- PASSAGE PROVIDED
***

Using AI to organize sketchbook scans

I have a pile of scanned sketchbook pages from my xotu project. Each scan has a handwritten date and title in the corner. Organizing 81+ scans by hand is tedious, so I wrote a Python script that uses a vision model to read the handwriting and sort everything into named directories automatically.

The problem

The scans come out of the scanner as xotu-20241226_01.png, xotu-20241226_02.png, etc. Useless names. Each page has a date like 20250311 and a short title written in the top left corner. I want directories named 20250311-A new beginning/ with the original scan and a cropped version of the right half (the actual drawing).

First pass: Gemini API

The first version used Google's Gemini API. The prompt is simple: look at the image, extract the 8-digit date and the title text, return them as {date}-{text}. Gemini 2.5 Flash handled this well, reading even my messy handwriting accurately.

1python xotu-renamer.py ./scans ./output --dry-run

It copies the original as orig.png and crops the right half as main.png. The --dry-run flag lets you preview without writing anything. Non-destructive by design — originals are never touched.

Problems with the cloud approach

Two issues showed up quickly:

  1. Rate limits. The free tier of Gemini hammers you with 429s when you blast 81 requests. I added --delay 3 to throttle, but that turns a quick batch job into a 4 minute wait.

  2. Model expiry. I had pinned gemini-2.5-flash-preview-09-2025 in the URL. Preview models get retired. One day the script just 404'd. Lesson: use stable model names like gemini-2.5-flash, or better, make it a CLI flag.

I also added early exit on 401/403 so an expired API key doesn't burn through 5 retries per image before telling you what's wrong.

***

- DATA BLOCK
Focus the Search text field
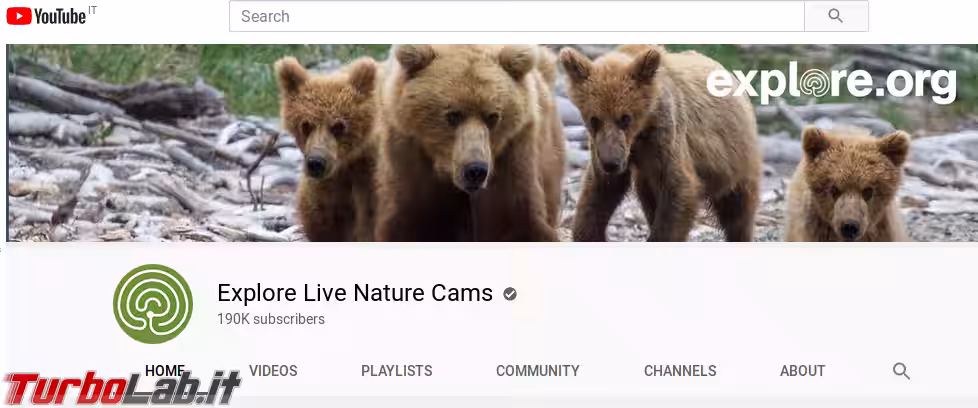This screenshot has width=978, height=408. (x=516, y=16)
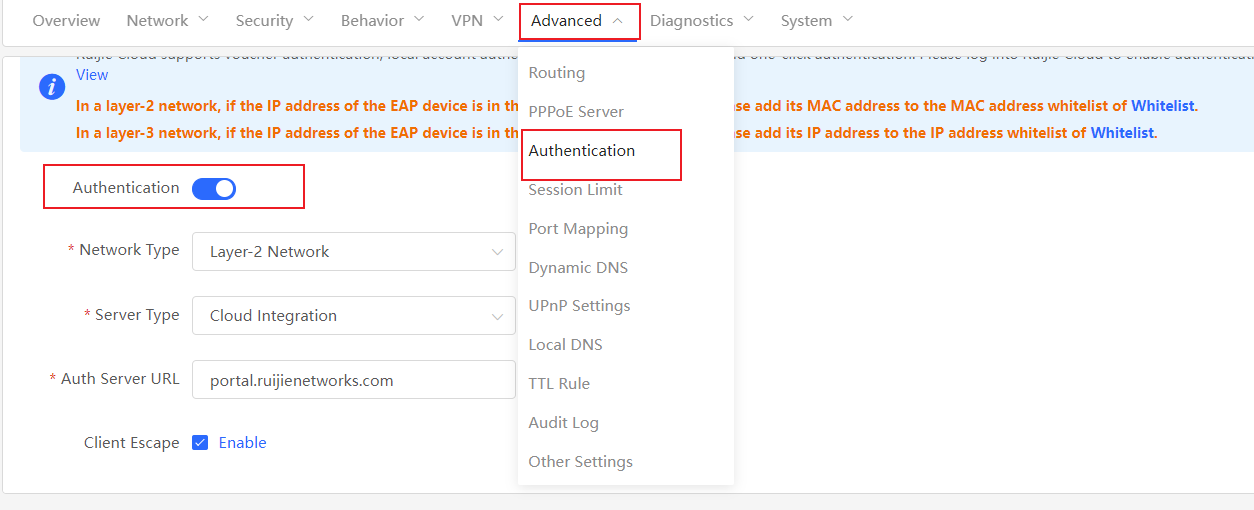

***

- WHAT YOU ARE ASKED TO DO
Continue the post on sorting sketchbook scans with a vision model, starting after its last sentence. The listing comes from a different source than the post on sorting sketchbook scans.

- TASK OUTPUT
Going local with Ollama

The real fix for rate limits is to not use a cloud API at all. I have a machine (genos) with a 4090 sitting around. Ollama makes it trivial to serve models locally.

1ollama pull qwen2.5vl:7b

I added an --ollama flag to the script. When set, it talks to the Ollama API instead of Gemini:

1python xotu-renamer.py ./scans ./output --ollama

It defaults to http://genos:11434 and qwen2.5vl:7b. No API key needed, no rate limits, runs as fast as the GPU can go.

One gotcha: Ollama binds to 127.0.0.1 by default. If you're calling it from another machine you need to set OLLAMA_HOST=0.0.0.0 in the systemd service and restart.

Model quality comparison

The 7B Qwen model worked but wasn't great at reading handwriting. Some titles came out garbled. Gemini was noticeably better here — not surprising given the size difference.

The sweet spot turned out to be gemma3:27b, Google's open model. It fits on a 4090 with quantization and reads handwriting almost as well as cloud Gemini:

1python xotu-renamer.py ./scans ./output --ollama --model gemma3:27b

Slower per image (~10-15s vs ~3-5s for the 7B) but the accuracy is worth it for a batch job you run once.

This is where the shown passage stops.